* _Exercise directions_
Begin at the line that has "et les habitats (322, 236)" and stop after the line that has "Plan d action L helle v3 2 .pdf (193, 1075)". Write those records out again, substituting "libellules" for "papillons" and keeping everything else the same.

Records from a data collection

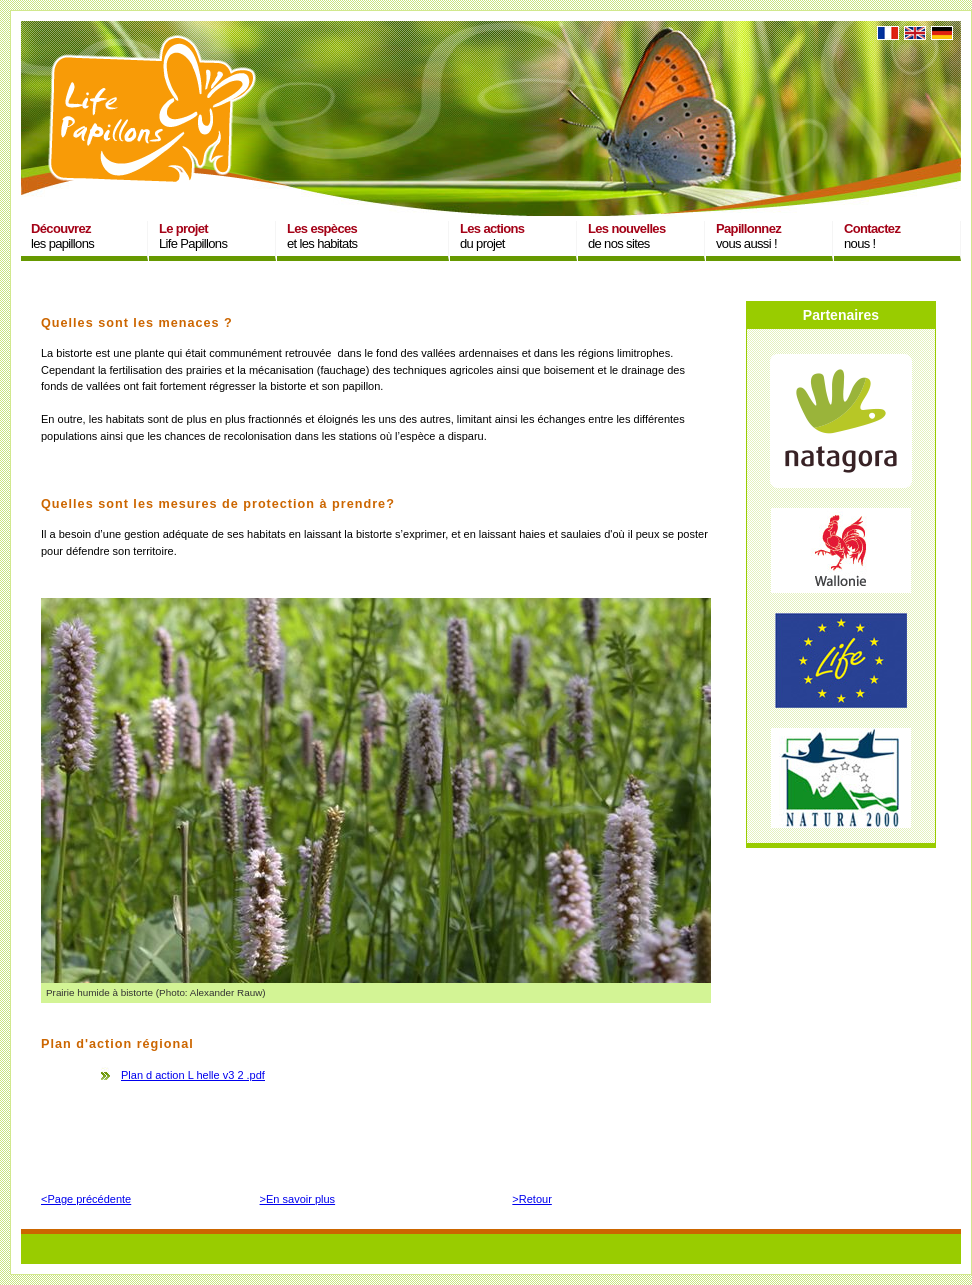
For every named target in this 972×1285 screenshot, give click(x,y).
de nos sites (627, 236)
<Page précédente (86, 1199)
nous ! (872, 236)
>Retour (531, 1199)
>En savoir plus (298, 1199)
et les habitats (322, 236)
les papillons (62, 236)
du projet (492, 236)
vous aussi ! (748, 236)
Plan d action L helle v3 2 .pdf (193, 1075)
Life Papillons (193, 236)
--
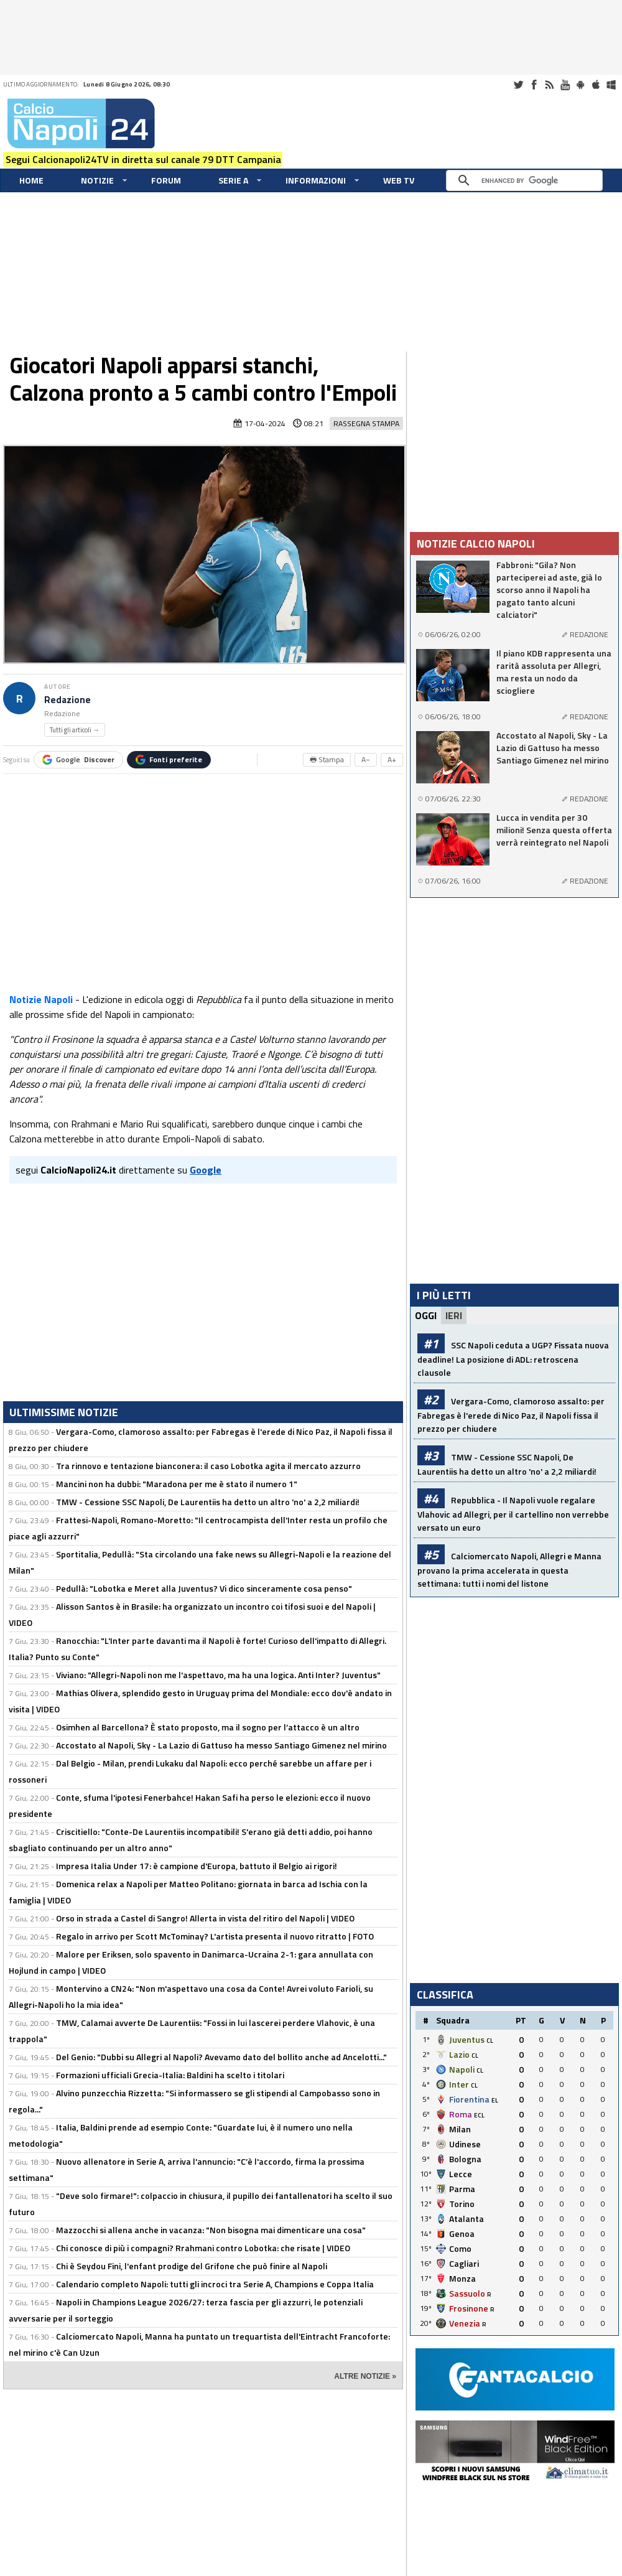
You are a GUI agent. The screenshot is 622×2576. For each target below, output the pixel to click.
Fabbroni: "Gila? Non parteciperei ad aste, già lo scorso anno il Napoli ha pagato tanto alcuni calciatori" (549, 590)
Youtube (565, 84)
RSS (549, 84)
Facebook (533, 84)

* _Task result_
et les habitats (322, 236)
les libellules (62, 236)
du projet (492, 236)
vous aussi ! (748, 236)
Plan d action L helle v3 2 .pdf (193, 1075)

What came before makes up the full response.